Wetting and corrosion properties of CuxOy films deposited by magnetron sputtering for maritime applications

Copper-based materials can be safe and economic alternatives for producing anti-biofouling coatings for large-scale applications. Although their antibiofouling properties have been previously described, the wetting and corrosion properties in specific environments such as the maritime industry has been far less explored.In this study, copper oxide (CuxOy) films were deposited by a DC reactive magnetron sputtering technique on stainless steel substrates. The oxygen amount during deposition was varied to obtain different structures. The films were characterised by SEM, EDS, XRD, AFM, and contact angle measurements. Oxygen incorporation into copper films promoted a significant change in the growth profile of the film, from dense and undefined grains to columnar grains with well-defined boundaries. Wettability results demonstrate that CuxOy films are high dispersive surfaces with poor affinity with seawater.
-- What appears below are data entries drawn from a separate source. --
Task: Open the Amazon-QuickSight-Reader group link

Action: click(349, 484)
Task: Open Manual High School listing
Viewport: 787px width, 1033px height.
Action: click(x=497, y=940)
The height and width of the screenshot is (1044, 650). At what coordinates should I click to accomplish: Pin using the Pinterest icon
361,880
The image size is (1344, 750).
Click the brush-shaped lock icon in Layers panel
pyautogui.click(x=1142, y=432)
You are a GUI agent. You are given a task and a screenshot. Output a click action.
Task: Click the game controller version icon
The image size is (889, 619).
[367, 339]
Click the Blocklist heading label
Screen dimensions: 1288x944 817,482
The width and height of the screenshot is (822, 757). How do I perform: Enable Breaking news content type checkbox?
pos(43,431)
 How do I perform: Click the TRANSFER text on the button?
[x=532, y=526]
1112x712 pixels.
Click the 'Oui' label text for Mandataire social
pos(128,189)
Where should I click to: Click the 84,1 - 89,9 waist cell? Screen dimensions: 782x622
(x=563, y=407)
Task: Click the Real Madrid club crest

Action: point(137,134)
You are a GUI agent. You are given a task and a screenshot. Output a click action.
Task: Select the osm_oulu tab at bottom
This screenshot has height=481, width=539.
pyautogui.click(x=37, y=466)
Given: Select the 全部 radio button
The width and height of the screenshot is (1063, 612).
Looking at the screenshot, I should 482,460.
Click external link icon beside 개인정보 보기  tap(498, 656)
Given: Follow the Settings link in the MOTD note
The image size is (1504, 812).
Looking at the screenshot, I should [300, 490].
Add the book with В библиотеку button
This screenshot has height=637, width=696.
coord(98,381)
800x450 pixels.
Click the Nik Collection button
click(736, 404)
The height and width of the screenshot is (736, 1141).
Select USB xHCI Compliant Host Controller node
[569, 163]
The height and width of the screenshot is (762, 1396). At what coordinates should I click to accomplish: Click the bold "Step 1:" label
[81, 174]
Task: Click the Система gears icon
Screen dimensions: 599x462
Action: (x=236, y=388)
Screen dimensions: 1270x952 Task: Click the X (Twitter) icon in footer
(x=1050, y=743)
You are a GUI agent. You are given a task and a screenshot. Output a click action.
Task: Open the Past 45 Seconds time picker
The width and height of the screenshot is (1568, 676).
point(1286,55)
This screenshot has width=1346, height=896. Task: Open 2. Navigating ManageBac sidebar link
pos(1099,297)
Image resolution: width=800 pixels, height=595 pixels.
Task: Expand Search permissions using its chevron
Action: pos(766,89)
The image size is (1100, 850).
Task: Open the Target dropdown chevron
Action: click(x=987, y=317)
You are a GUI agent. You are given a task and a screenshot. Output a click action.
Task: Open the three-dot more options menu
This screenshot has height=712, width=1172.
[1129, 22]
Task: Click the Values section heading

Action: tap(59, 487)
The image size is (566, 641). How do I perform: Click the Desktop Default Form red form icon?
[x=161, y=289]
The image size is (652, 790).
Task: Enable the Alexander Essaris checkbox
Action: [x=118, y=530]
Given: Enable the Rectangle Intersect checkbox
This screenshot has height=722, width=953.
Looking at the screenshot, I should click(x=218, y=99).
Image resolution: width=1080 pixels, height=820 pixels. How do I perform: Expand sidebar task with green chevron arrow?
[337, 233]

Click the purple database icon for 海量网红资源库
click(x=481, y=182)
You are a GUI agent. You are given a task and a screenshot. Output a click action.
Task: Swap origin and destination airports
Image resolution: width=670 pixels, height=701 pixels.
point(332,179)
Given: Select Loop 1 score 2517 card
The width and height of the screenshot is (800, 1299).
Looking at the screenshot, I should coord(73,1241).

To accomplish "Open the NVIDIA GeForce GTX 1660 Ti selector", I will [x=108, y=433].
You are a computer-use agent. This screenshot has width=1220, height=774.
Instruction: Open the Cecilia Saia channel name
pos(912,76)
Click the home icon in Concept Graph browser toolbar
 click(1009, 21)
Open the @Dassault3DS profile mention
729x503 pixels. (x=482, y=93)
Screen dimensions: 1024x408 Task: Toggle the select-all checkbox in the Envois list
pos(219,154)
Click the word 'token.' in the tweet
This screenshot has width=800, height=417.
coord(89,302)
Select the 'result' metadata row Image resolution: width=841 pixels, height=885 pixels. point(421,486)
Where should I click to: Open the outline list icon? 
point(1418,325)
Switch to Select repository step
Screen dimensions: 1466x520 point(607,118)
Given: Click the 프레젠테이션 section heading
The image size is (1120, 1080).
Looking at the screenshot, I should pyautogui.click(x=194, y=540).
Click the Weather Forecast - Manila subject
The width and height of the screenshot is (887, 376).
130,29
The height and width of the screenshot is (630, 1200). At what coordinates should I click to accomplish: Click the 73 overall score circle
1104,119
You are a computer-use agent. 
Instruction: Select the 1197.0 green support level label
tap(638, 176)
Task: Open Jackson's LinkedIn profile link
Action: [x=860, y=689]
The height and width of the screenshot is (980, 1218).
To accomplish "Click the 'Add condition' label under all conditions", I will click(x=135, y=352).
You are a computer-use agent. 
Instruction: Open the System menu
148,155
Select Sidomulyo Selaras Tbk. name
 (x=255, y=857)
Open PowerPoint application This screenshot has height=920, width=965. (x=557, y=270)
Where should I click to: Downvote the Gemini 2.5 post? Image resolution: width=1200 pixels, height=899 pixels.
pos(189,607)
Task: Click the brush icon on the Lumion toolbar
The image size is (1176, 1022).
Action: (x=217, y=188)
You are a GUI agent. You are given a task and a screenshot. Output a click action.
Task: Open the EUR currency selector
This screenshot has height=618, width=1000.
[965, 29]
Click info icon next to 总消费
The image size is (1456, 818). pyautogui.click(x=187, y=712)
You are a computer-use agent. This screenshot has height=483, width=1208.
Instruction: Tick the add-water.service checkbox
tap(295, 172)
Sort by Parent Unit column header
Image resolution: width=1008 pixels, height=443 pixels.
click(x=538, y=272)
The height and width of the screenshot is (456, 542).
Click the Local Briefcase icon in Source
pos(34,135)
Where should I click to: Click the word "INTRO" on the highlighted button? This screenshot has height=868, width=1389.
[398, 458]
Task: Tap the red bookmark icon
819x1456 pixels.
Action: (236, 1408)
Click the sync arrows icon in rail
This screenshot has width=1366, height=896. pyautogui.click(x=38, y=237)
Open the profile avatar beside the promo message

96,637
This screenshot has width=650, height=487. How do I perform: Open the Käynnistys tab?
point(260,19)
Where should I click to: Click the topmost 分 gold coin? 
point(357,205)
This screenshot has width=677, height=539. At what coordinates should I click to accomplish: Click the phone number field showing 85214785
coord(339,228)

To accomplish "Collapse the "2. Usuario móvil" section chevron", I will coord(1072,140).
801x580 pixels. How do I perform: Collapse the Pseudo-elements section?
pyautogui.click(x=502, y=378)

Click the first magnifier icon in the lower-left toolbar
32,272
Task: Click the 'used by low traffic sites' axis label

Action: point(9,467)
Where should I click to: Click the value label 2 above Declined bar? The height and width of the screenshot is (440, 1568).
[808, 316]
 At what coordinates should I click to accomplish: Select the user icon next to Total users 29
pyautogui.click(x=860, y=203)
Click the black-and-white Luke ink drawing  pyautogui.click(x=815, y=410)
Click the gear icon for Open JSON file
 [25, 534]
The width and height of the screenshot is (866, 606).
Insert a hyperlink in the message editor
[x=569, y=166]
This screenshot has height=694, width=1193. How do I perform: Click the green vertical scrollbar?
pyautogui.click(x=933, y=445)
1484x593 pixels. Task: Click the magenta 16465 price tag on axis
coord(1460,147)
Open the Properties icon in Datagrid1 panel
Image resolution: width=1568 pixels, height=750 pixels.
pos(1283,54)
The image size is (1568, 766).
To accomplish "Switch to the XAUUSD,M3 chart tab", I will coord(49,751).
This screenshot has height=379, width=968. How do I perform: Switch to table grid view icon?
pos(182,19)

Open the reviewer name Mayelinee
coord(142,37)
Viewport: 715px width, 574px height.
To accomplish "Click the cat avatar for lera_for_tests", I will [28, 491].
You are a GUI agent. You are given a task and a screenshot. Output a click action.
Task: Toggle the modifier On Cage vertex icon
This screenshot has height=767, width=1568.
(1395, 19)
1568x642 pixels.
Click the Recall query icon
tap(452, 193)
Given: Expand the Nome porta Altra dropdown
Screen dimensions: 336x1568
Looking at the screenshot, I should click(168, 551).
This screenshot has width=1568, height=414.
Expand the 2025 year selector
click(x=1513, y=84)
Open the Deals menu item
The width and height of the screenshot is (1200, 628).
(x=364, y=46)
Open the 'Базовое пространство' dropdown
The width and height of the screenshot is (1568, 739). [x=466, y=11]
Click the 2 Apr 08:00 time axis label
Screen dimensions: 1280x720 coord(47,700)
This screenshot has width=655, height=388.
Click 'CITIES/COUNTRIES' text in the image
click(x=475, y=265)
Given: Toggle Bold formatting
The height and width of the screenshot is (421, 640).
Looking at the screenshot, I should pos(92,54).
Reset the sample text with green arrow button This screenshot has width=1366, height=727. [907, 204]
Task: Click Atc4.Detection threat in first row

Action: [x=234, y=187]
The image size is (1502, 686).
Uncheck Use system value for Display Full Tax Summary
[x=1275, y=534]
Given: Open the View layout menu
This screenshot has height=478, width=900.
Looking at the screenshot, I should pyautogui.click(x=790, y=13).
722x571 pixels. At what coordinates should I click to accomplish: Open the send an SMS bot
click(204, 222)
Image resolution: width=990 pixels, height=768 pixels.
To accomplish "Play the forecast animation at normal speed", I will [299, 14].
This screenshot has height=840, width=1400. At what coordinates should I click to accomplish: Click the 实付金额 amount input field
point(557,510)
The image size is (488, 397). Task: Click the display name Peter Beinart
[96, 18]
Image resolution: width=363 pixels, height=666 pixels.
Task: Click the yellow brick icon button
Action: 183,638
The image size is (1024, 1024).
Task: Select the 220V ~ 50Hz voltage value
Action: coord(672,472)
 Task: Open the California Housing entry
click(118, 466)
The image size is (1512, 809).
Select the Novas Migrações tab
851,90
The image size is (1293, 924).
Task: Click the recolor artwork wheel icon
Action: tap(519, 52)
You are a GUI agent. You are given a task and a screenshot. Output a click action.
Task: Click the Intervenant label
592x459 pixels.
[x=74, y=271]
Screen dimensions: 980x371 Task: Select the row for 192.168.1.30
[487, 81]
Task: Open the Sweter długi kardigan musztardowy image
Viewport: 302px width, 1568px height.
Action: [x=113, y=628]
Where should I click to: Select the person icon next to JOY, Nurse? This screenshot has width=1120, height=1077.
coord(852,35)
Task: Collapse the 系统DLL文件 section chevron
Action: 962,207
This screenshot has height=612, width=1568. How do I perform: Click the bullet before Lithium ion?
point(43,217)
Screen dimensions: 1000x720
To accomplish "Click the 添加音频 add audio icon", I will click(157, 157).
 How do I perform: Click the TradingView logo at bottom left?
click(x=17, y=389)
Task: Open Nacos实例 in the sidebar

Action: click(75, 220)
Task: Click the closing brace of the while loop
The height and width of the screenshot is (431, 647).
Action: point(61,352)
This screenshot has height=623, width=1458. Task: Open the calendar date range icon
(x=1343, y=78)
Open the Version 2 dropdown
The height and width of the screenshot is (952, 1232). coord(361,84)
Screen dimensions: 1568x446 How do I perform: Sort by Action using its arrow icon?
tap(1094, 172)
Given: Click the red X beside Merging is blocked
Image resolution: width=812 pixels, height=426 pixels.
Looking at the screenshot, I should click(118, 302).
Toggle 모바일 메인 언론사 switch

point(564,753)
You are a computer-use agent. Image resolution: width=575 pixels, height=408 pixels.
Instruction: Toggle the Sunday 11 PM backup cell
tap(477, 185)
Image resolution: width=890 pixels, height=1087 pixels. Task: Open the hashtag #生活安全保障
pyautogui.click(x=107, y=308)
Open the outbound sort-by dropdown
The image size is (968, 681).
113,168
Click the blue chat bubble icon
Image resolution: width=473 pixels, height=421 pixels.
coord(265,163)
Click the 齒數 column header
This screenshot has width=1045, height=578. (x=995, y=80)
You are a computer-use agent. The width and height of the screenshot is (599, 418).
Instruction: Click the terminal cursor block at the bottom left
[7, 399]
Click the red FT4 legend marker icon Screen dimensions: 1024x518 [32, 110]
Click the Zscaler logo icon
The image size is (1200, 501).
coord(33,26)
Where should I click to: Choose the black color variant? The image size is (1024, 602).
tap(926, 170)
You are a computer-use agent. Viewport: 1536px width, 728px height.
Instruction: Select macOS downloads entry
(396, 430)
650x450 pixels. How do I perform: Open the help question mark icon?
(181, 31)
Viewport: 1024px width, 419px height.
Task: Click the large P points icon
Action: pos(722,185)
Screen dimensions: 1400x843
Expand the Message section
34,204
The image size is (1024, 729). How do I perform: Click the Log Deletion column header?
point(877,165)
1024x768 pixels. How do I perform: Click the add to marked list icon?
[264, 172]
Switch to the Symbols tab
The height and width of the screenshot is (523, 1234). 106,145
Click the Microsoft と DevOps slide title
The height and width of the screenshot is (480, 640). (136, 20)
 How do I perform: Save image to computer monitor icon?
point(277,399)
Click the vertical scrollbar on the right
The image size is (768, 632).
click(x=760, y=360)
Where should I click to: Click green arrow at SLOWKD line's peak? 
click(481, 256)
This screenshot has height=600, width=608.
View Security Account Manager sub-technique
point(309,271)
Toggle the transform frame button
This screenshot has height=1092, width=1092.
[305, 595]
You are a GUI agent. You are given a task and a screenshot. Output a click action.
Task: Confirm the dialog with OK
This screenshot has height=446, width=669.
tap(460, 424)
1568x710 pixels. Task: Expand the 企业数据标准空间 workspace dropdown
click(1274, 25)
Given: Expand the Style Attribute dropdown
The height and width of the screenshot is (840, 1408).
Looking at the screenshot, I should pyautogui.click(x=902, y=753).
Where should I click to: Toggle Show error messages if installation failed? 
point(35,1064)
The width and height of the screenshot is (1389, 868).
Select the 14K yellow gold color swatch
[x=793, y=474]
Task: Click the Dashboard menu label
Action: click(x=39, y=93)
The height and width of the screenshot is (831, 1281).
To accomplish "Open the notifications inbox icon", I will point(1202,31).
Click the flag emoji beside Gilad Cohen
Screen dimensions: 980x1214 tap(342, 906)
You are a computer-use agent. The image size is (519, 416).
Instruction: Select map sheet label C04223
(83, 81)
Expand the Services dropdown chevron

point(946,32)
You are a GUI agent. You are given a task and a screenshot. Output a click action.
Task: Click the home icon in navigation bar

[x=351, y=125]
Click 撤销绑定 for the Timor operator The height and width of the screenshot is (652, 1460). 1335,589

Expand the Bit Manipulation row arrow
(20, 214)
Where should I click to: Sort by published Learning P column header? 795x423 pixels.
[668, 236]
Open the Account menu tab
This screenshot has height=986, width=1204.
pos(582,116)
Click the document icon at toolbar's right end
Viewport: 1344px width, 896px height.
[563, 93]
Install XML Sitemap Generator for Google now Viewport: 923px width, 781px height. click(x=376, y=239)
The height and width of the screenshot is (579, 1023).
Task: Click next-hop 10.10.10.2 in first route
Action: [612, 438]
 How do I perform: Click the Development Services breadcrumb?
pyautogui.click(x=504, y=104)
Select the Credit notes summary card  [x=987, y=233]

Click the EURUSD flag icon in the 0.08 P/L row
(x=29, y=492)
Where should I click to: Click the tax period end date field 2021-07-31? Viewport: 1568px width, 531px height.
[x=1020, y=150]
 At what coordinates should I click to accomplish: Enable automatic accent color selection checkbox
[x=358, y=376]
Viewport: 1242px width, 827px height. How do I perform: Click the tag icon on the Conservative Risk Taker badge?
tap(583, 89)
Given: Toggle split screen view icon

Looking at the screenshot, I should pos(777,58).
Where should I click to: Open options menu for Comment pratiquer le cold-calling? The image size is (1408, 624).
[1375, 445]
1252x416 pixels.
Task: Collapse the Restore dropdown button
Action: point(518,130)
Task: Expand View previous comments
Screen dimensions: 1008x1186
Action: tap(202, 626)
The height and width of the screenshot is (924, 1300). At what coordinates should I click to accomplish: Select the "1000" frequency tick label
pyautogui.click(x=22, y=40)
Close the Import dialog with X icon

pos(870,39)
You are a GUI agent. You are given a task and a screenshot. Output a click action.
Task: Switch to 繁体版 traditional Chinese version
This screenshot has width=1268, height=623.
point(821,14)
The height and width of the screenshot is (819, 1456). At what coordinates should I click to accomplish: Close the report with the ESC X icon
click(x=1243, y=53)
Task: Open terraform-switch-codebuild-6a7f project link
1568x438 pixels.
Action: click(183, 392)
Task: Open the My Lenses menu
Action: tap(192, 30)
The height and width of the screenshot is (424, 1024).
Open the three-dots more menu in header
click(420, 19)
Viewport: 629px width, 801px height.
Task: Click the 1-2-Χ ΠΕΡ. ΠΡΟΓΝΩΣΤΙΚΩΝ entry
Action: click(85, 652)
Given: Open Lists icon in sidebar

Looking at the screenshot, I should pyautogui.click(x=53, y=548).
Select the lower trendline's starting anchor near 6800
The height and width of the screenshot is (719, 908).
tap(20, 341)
Corrosion tests were performed in an NaCl (3.5% wt.) solution during 24 h through EIS and potentiodynamic polarization. The films were chemically characterized before and after corrosion tests by XPS as well as their ionic releasing process by ICP-OES spectroscopy. CuxOy coatings exhibited a poor corrosion resistance against artificial seawater and high ionic (Cu2+) release, which suggests a diffusion process. The results give insights into the chemical resistance of CuxOy films for application to avoid biofouling under seawater exposure.

Automated summary

Copper-based materials can be safe and economic alternatives for producing anti-biofouling coatings. This study shows that oxygen incorporation into copper films can change their growth profile, and CuxOy coatings exhibit poor corrosion resistance and high ion release in seawater.